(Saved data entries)
Segment Open

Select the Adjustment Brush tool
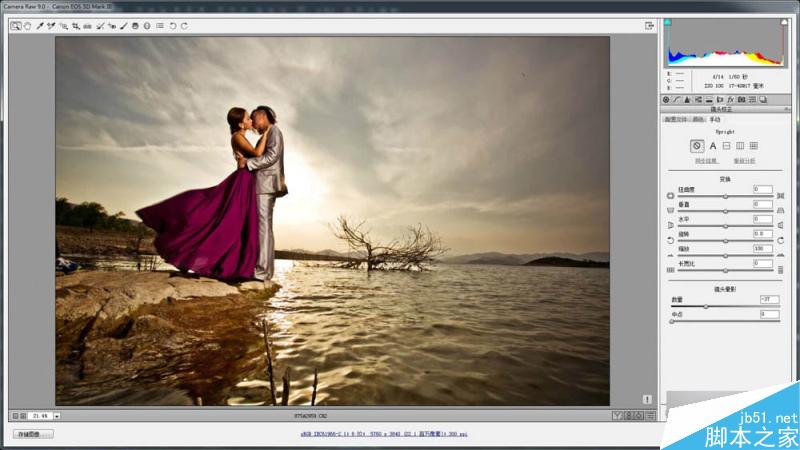Image resolution: width=800 pixels, height=450 pixels. point(123,26)
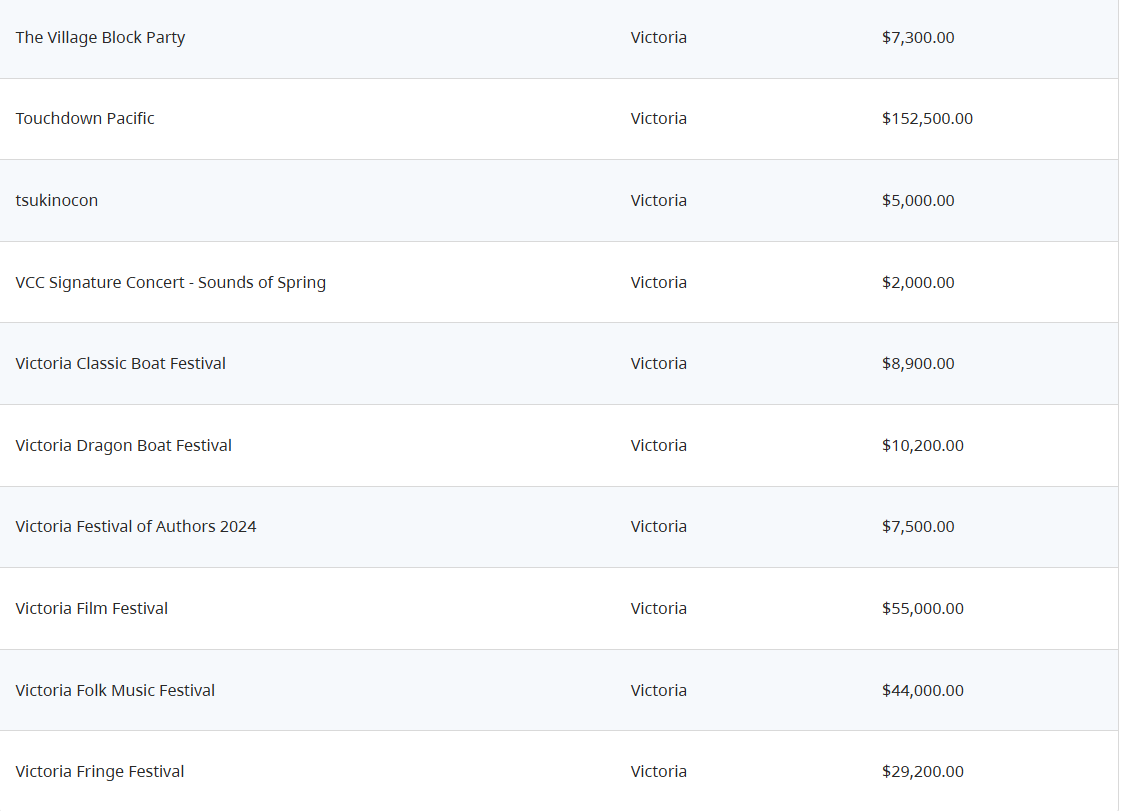This screenshot has height=811, width=1126.
Task: Click VCC Signature Concert - Sounds of Spring
Action: coord(170,282)
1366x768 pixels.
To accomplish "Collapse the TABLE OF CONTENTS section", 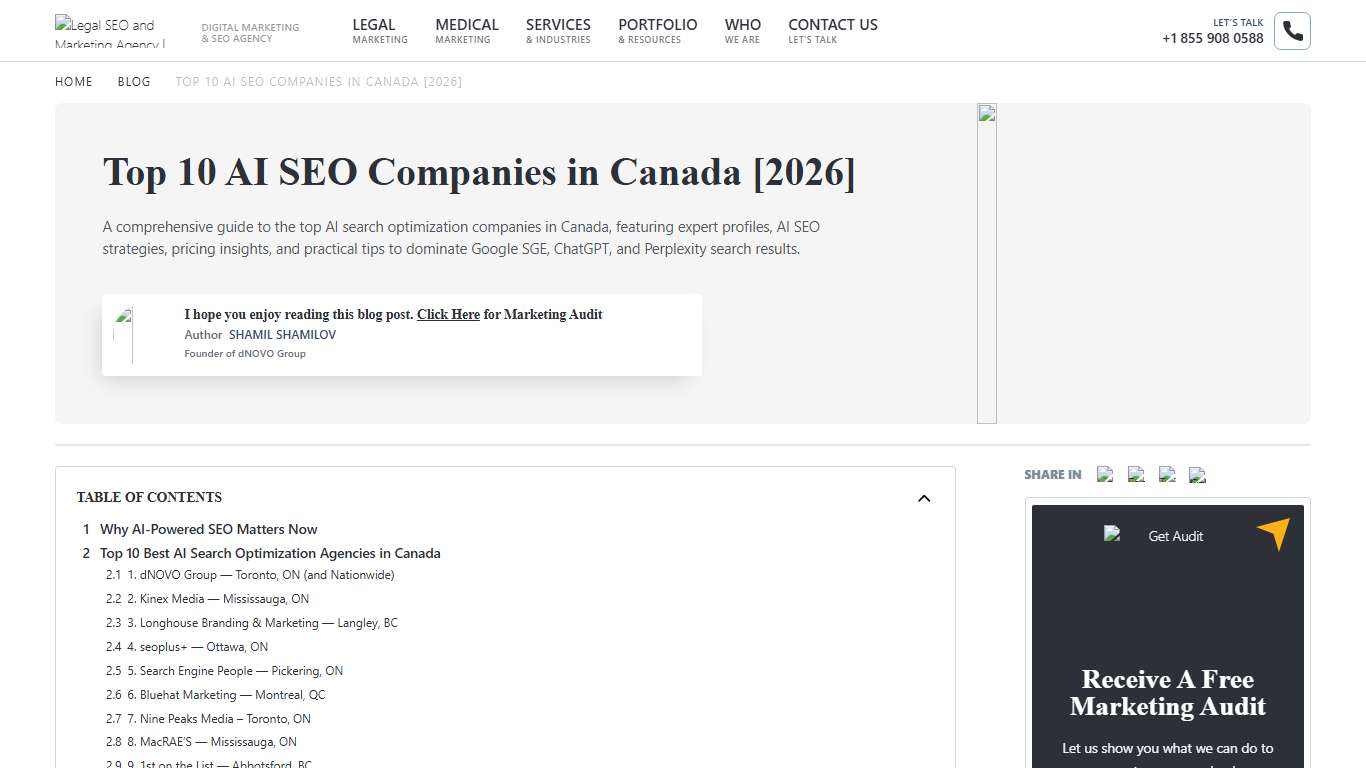I will click(x=923, y=497).
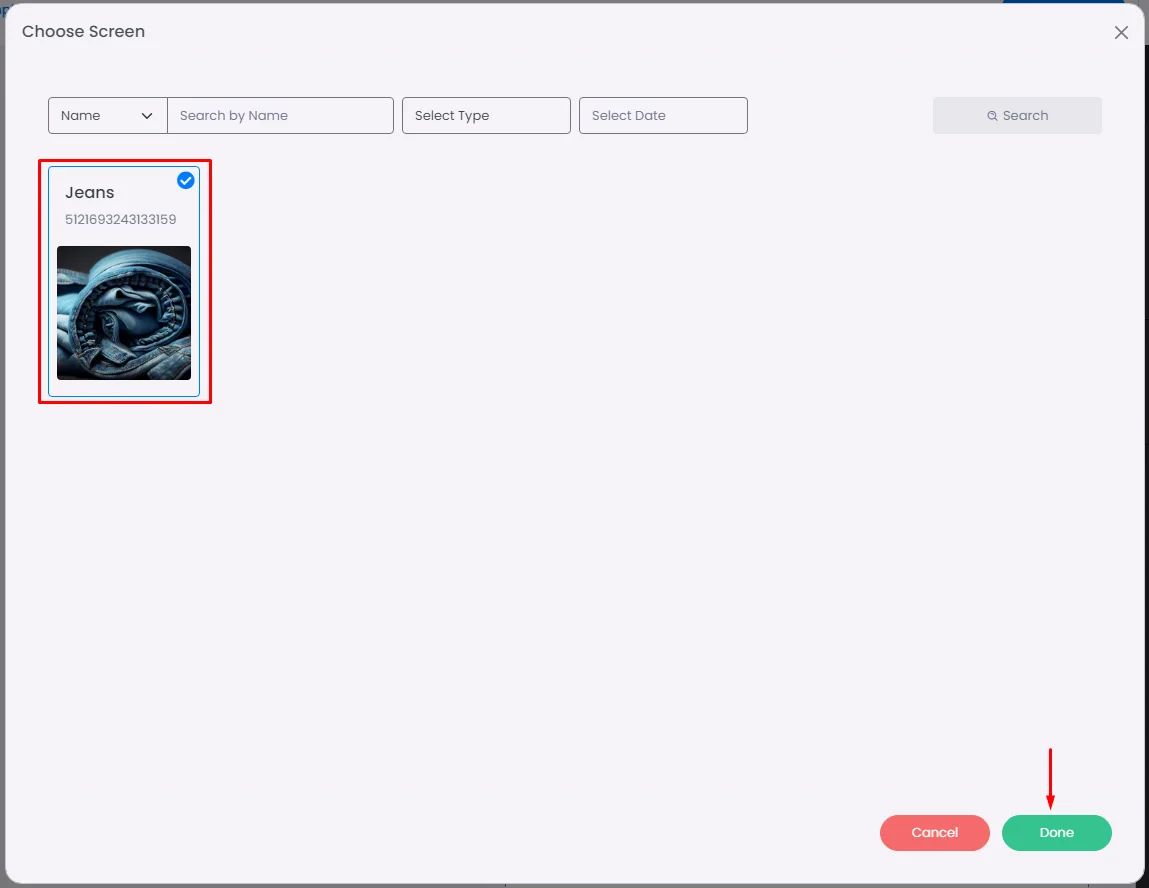This screenshot has height=888, width=1149.
Task: Click the word Name in filter selector
Action: pos(81,116)
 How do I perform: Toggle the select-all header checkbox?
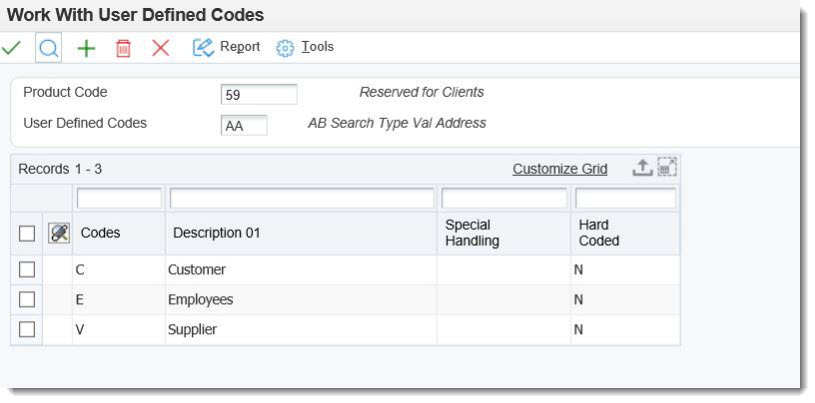tap(27, 233)
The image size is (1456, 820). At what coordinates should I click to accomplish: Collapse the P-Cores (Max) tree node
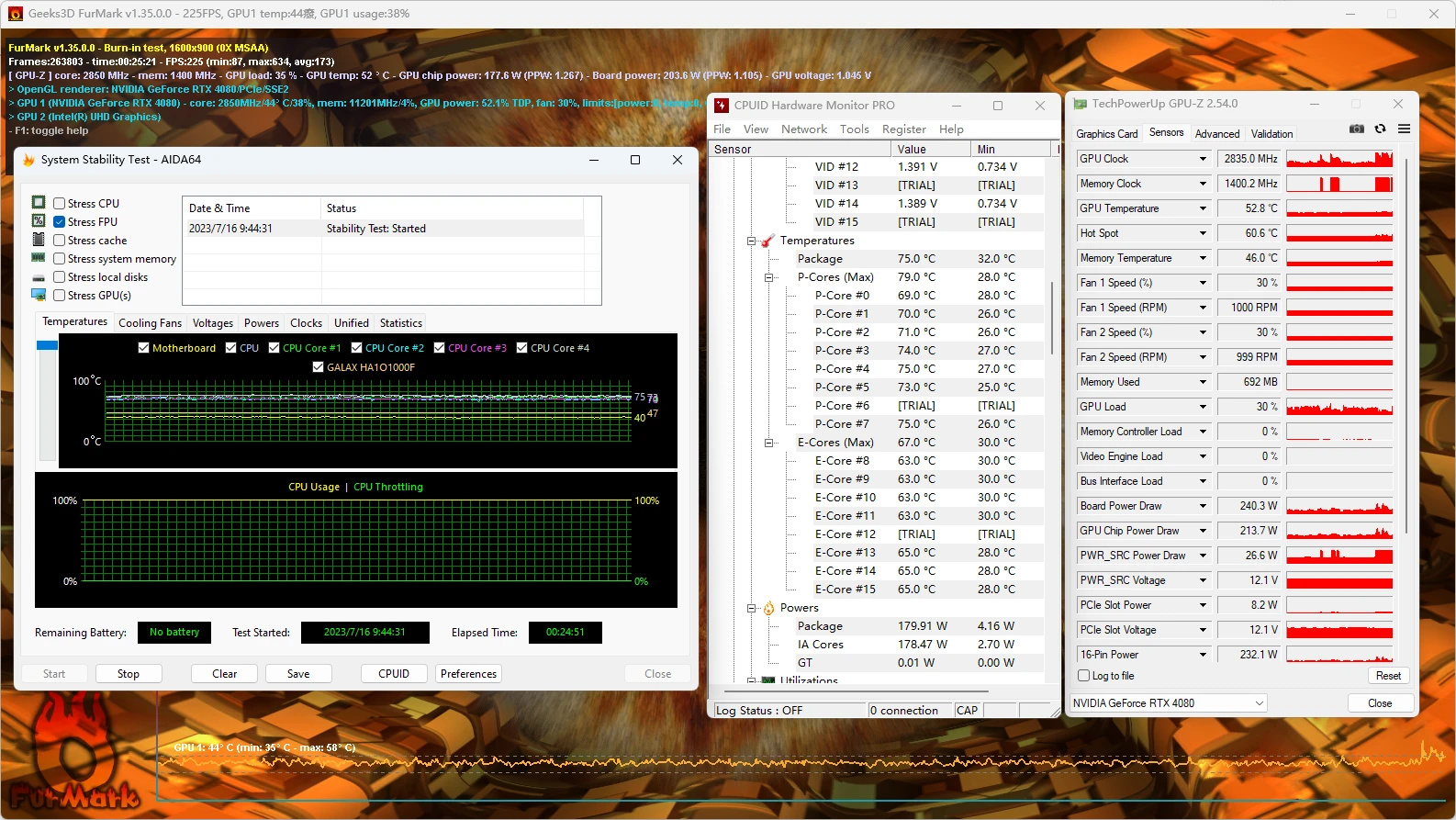click(x=769, y=277)
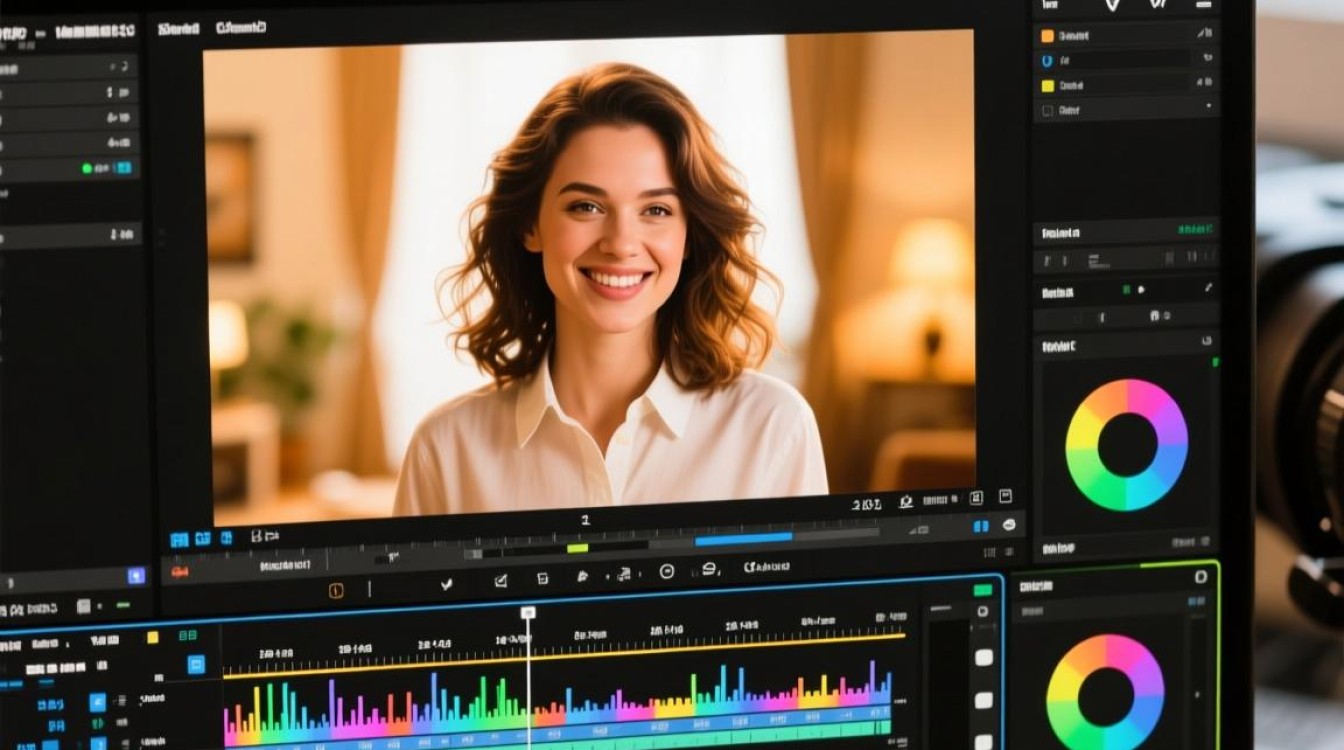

Segment Closed

#### [Exercise brief]
Write out exactly, and nothing more than, the lines of the entries above from the line containing "How do I perform: Toggle" through the final line; omit any pictures.

#### [Written response]
 How do I perform: Toggle the select-all header checkbox?
tap(27, 233)
The image size is (1456, 820). At what coordinates should I click to accomplish: Collapse the P-Cores (Max) tree node
click(x=769, y=277)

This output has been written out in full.